From a strictly legal perspective, secularism is extremely positive: it creates a universal freedom to believe or not to believe, and protects individuals from any public interference in their belief, provided that their belief or lack of it does not disturb the peace. As the philosopher Catherine Kintzler wrote in the French weekly Marianne: unlike religion, secularism creates freedom. What religion has ever recognised the rights to believe and not to believe? What religion has promoted the physical emancipation of women? What religion accepts what believers would deem to be blasphemous words?
Instead of speaking of positive secularism, President Sarkozy would have done better to demand in the name of secularism that religions such as Catholicism be less exclusive in their political, intellectual and legal views - or, in other words, more positive.

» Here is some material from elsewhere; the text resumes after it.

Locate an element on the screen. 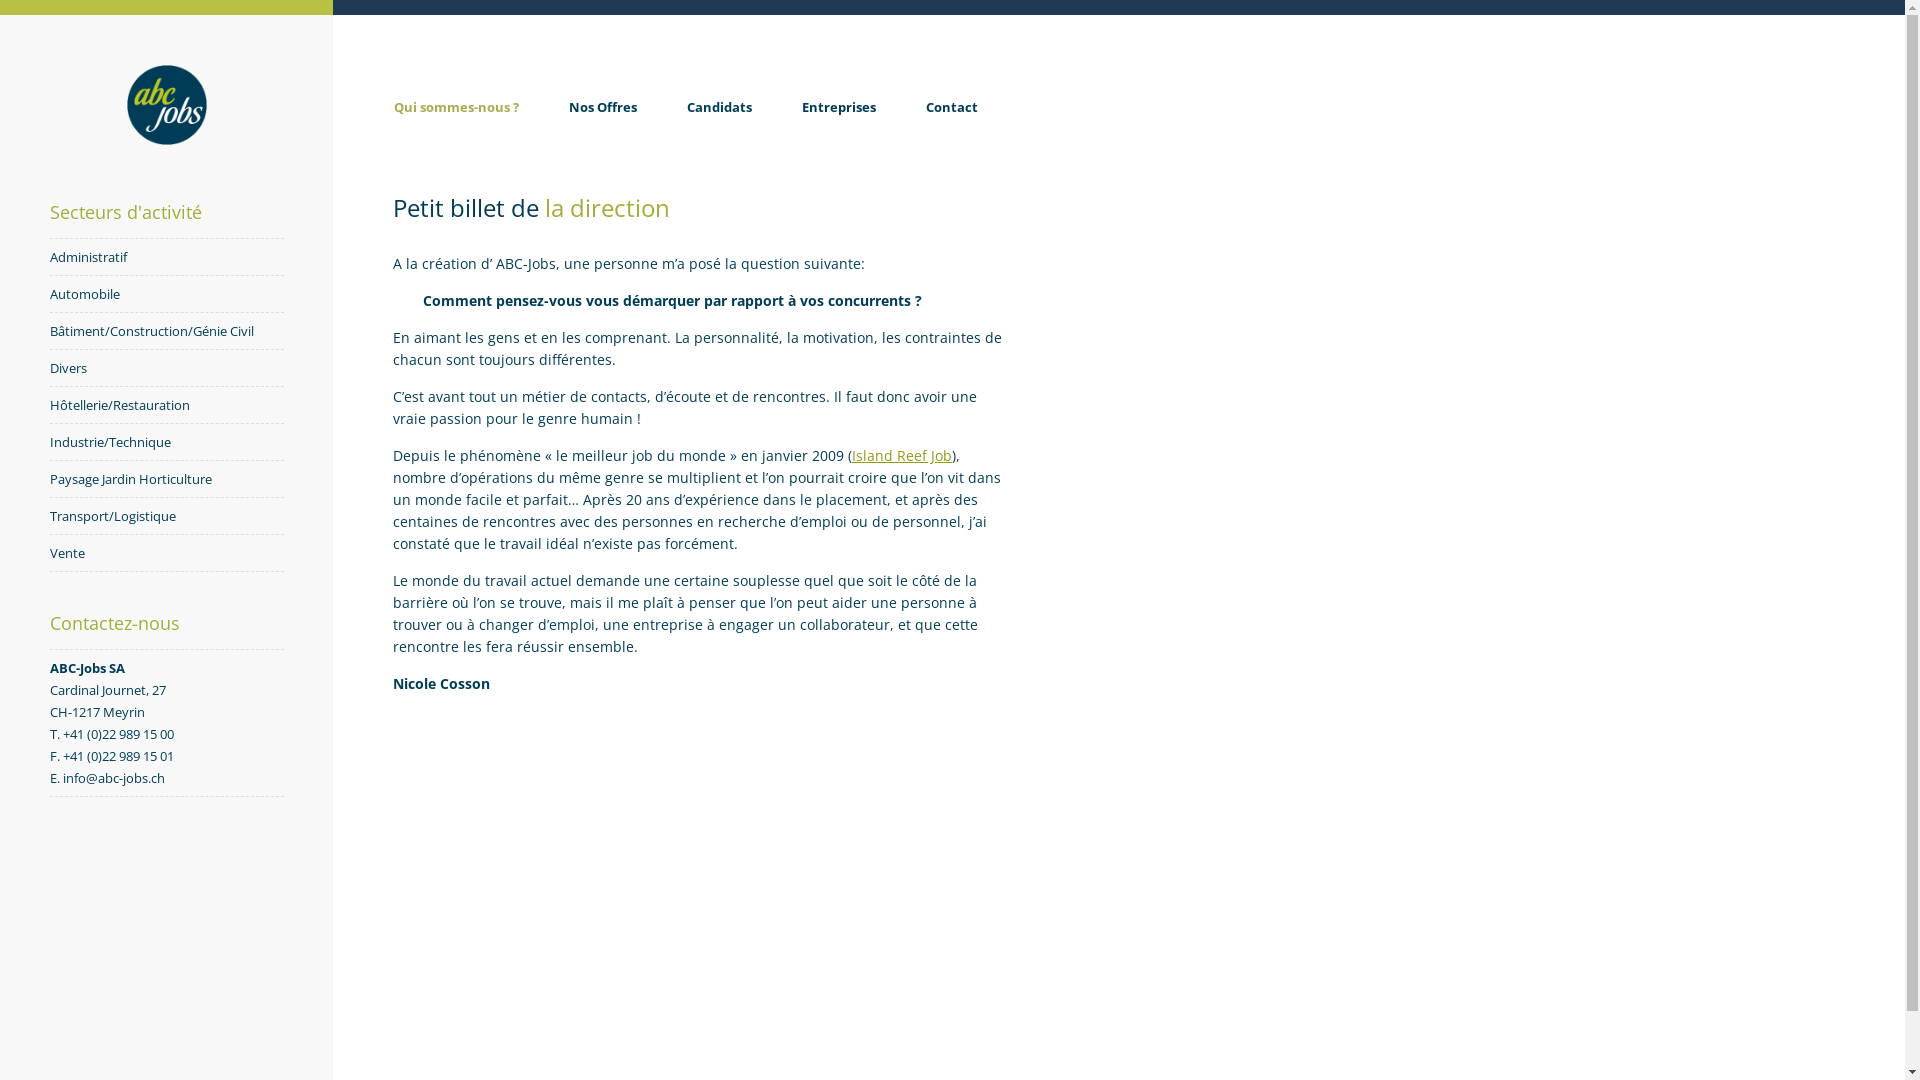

Poirier points out that according to the political scientist Caroline Fourest, author of a recent book on the Catholic Church, the sympathy between the Pope and the French president shouldn't be surprising. Their “new idea” is a Trojan horse. The term “positive secularism” was actually coined in 2005 by the then Cardinal Ratzinger, whose views have inspired two of President Sarkozy's close aides and speechwriters, the practising Catholic Emmanuelle Mignon and the Dominican friar Philippe Verdin. Poirier: “So what we have witnessed is Nicolas Sarkozy pretending to have an idea that originated at the Vatican, while the Pope, its delighted author, sits back and waits for the president to implement ‘his’ idea. A few days ago, in an interview with the Catholic French daily La Croix, Benedict's private secretary clearly stated that the Holy Father expected the president of France to diligently transform this idea into acts. Machiavelli would be impressed.”
“Is the Roman Catholic Church a beleaguered underdog, fighting for a voice in secular Europe, or a still-mighty power, wielding its influence on European law through friendly center-right governments?” asks the International Herald Tribune. Well, I don’t think Poirier would answer the “beleaguered underdog”.